Scenario Progression and Treatment Objectives

((If the trainee does not move Mia to a cool/shaded environment within the first 2 minutes, the facilitator advises: Mia says she feels more dizzy and her nausea is worsening — prompt the trainee to consider environment and cooling.))

((If the trainee does not assess BGL, the facilitator advises: Mia's teacher mentions she has not eaten since breakfast — prompt the trainee to perform a BGL measurement.))

((If the trainee does not offer oral fluids, the facilitator advises: Mia asks 'Can I have some water?' — prompt trainee to consider conscious state and suitability for oral rehydration.))

((If the trainee does not monitor for altered conscious state or signs of heat stroke, the facilitator advises: At 8 minutes, Mia becomes more confused and does not answer correctly when asked what year it is — prompt reassessment and escalation consideration.))

((If cooling measures are not applied within 5 minutes, the facilitator advises: Mia's skin remains hot and dry and her temperature rises to 38.5°C — prompt active cooling measures.))

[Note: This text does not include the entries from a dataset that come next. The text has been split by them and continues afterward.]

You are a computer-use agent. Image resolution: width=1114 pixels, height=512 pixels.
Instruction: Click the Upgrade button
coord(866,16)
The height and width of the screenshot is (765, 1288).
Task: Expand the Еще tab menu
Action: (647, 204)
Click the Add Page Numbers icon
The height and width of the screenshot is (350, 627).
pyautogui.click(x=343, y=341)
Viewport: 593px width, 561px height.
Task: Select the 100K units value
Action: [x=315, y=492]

This patient is suffering from heat exhaustion secondary to prolonged sun exposure, physical exertion and inadequate fluid intake at an outdoor school carnival.

  • Ensure scene safety and don appropriate PPE.
  • Perform Primary Survey — Airway, Breathing, Circulation, Disability, Exposure.
  • Move patient to a cool, shaded environment immediately — inside the FAP or a shaded area away from direct sun.
  • Position patient supine (lying flat) as appropriate for comfort and haemodynamic support.
  • Perform Vital Signs Survey including temperature, BGL, SpO2, HR, RR, BP, GCS.
  • Assess BGL — result 4.8 mmol/L, within normal range, no glucose gel required.
  • Apply cooling measures — STRIP: remove excess clothing (e.g. sports top if appropriate and with consent); SOAK: spray or apply cool/tepid water to skin; FAN: actively fan patient to promote evaporative heat loss; apply cold packs to neck, groin and armpits.
  • Provide oral fluids — Mia is GCS 15 and fully conscious; offer water to drink in small, frequent sips.
  • Consider Oxygen if clinically indicated as per CPG — SpO2 98% on RA, oxygen not required at this time.
  • Reassess vital signs at 10 minutes — expect improvement in HR, BP, temperature and GCS with correct cooling and hydration.
  • Contact patient's emergency contact (Karen Cartwright, 0412 387 194) to advise of presentation.
  • Monitor closely for signs of heat stroke — altered mental state, inability to coordinate, seizures, worsening temperature — escalate if present.
  • Record full observations every 10 minutes.
  • Advise school staff and parent that Mia should rest, continue hydrating and avoid further sun exposure for the remainder of the day.
  • Consider transport to hospital if symptoms do not improve within 15–20 minutes of active cooling and oral rehydration, or if any signs of heat stroke develop.
  • Scenario ends on arrival of ambulance (if escalated) and IMISTAMBO handover.
  • Attention to hand hygiene will be given throughout the scenario.